Aim 1:
Using the forum thread on showing another site's page with highlights, explain in one to three sentences why the asker rejects the bookmarklet approach.
Aim 2:
In the forum thread on showing another site's page with highlights, update the stretch from "Sorry for the" through "numbers, addresses etc." by swapping "PHP engine" for "Python engine".

Extracted text:
Altering a page from another site - javascript

Sorry for the vague question name - didn't know how to phrase it.
I have built a PHP engine to parse web pages and extract phone numbers, addresses etc.
This is going to be used by clients to populate an address book by simply entering a new contacts web address.
The problem I am having is useability:
At the moment the script just adds each item (landline number, fax etc) to a different list box and the user picks the correct one - from a useability standpoint this is hard work (how do you know which is the correct contact number without looking at the site)
so my question (finally!)
How would achieve the functionality of
http://bartaz.github.io/sandbox.js/jquery.highlight.html
On someone else website (I have no problem writing this functionality).
FOR CLARITY**
I want to show someone elses site (their contact page for example) on my site BUT I want to highlight items I have found (so for example add a tag around a phone number my php script has found)
I am aware that to display a website not on your domain an iFrame would be used - but as I need to alter the page content this is useless.
I also contemplated writing a bookmarklet that could be run on that page - but that means re-writing my parsing engine in javascript and exposing some of my tricks to make it accurate.
So I am left with pulling the page by cURL and then trying to match up javascript files, css files etc. that have relative URLs
Does anyone know how best to achieve this - and any pitfalls that might befall me.
I have tried using simple html dom parser - but it is tricky to get consistency and I also dont know how having two sets of tags, body tags etc. would affect sites.
If anyone has managed this before and could point me to the tools / general methods they used I would be eternally grateful!
PLEASE NOTE - I am very proficient with google and stack-overflow and have looked there first!

The ideal HTML solution
The easiest way to work around the relative paths for an arbitrary site would be to use the base href tag to specify the default relative location (just use the url up to the filename, such as <base href="http://www.example.com/path/to/" /> for the URL http://www.example.com/path/to/page. This should go at the top of the head block.

Stored data:
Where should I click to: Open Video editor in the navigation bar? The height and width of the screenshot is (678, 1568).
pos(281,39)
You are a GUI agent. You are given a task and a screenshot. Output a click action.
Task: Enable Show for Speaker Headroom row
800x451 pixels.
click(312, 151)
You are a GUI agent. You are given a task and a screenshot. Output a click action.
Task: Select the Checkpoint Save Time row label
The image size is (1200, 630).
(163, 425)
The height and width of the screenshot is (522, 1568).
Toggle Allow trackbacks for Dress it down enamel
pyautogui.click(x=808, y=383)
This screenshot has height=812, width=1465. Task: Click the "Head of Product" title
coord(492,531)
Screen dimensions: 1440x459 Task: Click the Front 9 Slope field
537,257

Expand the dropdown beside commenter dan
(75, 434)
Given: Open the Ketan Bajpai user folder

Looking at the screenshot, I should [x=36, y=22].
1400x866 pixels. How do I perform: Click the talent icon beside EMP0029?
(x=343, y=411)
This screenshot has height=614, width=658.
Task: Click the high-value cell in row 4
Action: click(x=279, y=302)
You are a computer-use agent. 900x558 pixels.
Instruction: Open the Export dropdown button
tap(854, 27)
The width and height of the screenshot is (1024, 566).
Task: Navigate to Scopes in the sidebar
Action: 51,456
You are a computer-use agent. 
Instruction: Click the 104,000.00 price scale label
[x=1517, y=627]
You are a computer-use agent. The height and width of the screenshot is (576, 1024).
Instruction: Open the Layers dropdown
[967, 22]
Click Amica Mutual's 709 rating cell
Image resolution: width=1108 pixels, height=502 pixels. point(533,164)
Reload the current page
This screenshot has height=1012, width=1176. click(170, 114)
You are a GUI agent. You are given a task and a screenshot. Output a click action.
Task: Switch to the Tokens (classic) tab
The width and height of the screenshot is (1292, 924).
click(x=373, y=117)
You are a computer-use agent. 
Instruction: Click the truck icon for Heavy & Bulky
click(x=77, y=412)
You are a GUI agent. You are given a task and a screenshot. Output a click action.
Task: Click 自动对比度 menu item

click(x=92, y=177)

Solution 1:
A bookmarklet would mean rewriting the parsing engine in JavaScript. It would also expose some of the tricks that make the engine accurate.

Solution 2:
Sorry for the vague question name - didn't know how to phrase it.
I have built a Python engine to parse web pages and extract phone numbers, addresses etc.